Records for the task =>

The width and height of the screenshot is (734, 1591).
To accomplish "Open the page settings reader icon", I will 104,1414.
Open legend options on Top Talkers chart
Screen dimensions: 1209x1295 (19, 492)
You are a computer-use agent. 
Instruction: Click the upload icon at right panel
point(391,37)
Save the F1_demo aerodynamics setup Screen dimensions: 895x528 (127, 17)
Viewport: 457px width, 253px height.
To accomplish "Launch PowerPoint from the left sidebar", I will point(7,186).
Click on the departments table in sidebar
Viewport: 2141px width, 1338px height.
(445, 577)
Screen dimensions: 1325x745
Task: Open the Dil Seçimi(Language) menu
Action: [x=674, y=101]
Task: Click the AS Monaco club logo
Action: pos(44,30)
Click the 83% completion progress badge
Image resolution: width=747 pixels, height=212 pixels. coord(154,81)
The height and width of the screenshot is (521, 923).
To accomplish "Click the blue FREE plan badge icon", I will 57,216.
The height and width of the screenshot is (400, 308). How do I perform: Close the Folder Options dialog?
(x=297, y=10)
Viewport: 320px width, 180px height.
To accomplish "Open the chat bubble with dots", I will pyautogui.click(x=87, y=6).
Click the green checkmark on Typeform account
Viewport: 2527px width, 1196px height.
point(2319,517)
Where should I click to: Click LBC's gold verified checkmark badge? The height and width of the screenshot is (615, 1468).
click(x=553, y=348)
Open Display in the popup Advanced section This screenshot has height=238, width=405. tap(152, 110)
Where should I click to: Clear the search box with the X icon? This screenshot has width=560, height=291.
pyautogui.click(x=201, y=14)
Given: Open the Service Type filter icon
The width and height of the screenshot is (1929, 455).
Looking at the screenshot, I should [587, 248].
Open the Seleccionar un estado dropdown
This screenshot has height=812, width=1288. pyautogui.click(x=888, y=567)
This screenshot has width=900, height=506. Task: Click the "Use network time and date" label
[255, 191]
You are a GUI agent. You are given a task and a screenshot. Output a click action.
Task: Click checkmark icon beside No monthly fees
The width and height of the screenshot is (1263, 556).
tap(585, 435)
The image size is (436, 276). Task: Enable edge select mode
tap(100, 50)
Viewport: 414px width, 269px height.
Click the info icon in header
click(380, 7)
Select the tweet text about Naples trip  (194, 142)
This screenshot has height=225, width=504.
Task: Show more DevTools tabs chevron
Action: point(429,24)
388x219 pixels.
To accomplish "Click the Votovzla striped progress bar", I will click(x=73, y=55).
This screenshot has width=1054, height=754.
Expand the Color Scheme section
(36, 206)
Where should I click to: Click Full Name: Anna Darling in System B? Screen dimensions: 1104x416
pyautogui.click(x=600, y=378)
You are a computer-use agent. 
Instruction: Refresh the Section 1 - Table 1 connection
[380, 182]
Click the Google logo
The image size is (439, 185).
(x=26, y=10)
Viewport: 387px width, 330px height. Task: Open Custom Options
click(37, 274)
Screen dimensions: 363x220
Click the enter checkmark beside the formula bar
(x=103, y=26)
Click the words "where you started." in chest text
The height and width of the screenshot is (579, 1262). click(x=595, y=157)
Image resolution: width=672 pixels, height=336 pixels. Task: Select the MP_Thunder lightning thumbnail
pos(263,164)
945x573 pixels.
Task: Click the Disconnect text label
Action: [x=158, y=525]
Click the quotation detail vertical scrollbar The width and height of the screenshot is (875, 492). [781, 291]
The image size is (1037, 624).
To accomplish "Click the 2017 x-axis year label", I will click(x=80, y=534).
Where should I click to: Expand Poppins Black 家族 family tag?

Problem description =>
Each line above should appear again, reproduced exactly.

Exercise answer =>
The width and height of the screenshot is (734, 1591).
To accomplish "Open the page settings reader icon", I will 104,1414.
Open legend options on Top Talkers chart
Screen dimensions: 1209x1295 (19, 492)
You are a computer-use agent. 
Instruction: Click the upload icon at right panel
point(391,37)
Save the F1_demo aerodynamics setup Screen dimensions: 895x528 (127, 17)
Viewport: 457px width, 253px height.
To accomplish "Launch PowerPoint from the left sidebar", I will point(7,186).
Click on the departments table in sidebar
Viewport: 2141px width, 1338px height.
(445, 577)
Screen dimensions: 1325x745
Task: Open the Dil Seçimi(Language) menu
Action: [x=674, y=101]
Task: Click the AS Monaco club logo
Action: pos(44,30)
Click the 83% completion progress badge
Image resolution: width=747 pixels, height=212 pixels. coord(154,81)
The height and width of the screenshot is (521, 923).
To accomplish "Click the blue FREE plan badge icon", I will 57,216.
The height and width of the screenshot is (400, 308). How do I perform: Close the Folder Options dialog?
(x=297, y=10)
Viewport: 320px width, 180px height.
To accomplish "Open the chat bubble with dots", I will pyautogui.click(x=87, y=6).
Click the green checkmark on Typeform account
Viewport: 2527px width, 1196px height.
point(2319,517)
Where should I click to: Click LBC's gold verified checkmark badge? The height and width of the screenshot is (615, 1468).
click(x=553, y=348)
Open Display in the popup Advanced section This screenshot has height=238, width=405. tap(152, 110)
Where should I click to: Clear the search box with the X icon? This screenshot has width=560, height=291.
pyautogui.click(x=201, y=14)
Given: Open the Service Type filter icon
The width and height of the screenshot is (1929, 455).
Looking at the screenshot, I should [587, 248].
Open the Seleccionar un estado dropdown
This screenshot has height=812, width=1288. pyautogui.click(x=888, y=567)
This screenshot has width=900, height=506. Task: Click the "Use network time and date" label
[255, 191]
You are a GUI agent. You are given a task and a screenshot. Output a click action.
Task: Click checkmark icon beside No monthly fees
The width and height of the screenshot is (1263, 556).
tap(585, 435)
The image size is (436, 276). Task: Enable edge select mode
tap(100, 50)
Viewport: 414px width, 269px height.
Click the info icon in header
click(380, 7)
Select the tweet text about Naples trip  (194, 142)
This screenshot has height=225, width=504.
Task: Show more DevTools tabs chevron
Action: point(429,24)
388x219 pixels.
To accomplish "Click the Votovzla striped progress bar", I will click(x=73, y=55).
This screenshot has width=1054, height=754.
Expand the Color Scheme section
(36, 206)
Where should I click to: Click Full Name: Anna Darling in System B? Screen dimensions: 1104x416
pyautogui.click(x=600, y=378)
You are a computer-use agent. 
Instruction: Refresh the Section 1 - Table 1 connection
[380, 182]
Click the Google logo
The image size is (439, 185).
(x=26, y=10)
Viewport: 387px width, 330px height. Task: Open Custom Options
click(37, 274)
Screen dimensions: 363x220
Click the enter checkmark beside the formula bar
(x=103, y=26)
Click the words "where you started." in chest text
The height and width of the screenshot is (579, 1262). click(x=595, y=157)
Image resolution: width=672 pixels, height=336 pixels. Task: Select the MP_Thunder lightning thumbnail
pos(263,164)
945x573 pixels.
Task: Click the Disconnect text label
Action: [x=158, y=525]
Click the quotation detail vertical scrollbar The width and height of the screenshot is (875, 492). [781, 291]
The image size is (1037, 624).
To accomplish "Click the 2017 x-axis year label", I will click(x=80, y=534).
Where should I click to: Expand Poppins Black 家族 family tag?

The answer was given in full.